- **PROBLEM DETAILS**:
Look for the word "axis" in the entries and copy every line where it shows up.

- **STORED DATA**:
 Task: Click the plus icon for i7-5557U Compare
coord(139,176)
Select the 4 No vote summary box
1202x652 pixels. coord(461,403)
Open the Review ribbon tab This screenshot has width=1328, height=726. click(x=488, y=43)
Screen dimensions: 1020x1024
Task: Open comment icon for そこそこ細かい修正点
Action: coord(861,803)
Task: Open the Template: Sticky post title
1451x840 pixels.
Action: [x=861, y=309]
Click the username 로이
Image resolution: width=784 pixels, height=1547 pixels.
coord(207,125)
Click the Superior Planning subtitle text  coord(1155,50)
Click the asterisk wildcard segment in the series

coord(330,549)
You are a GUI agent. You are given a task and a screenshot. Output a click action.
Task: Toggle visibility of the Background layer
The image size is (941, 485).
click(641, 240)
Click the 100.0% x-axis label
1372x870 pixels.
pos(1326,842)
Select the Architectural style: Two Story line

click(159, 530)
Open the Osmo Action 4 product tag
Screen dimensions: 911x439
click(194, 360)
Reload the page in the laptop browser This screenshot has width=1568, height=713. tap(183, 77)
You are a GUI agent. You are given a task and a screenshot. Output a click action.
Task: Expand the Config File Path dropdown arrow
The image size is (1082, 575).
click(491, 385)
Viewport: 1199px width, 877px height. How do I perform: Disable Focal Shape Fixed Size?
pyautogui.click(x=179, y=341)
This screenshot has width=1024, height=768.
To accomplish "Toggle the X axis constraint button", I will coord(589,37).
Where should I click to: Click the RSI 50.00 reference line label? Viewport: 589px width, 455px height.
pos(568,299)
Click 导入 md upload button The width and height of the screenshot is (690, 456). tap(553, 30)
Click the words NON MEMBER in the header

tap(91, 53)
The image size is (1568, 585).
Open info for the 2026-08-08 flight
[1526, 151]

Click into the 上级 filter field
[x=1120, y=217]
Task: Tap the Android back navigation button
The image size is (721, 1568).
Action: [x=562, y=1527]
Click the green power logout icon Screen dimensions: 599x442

- **THE COMPLETED TASK**:
Click the 100.0% x-axis label
To accomplish "Toggle the X axis constraint button", I will coord(589,37).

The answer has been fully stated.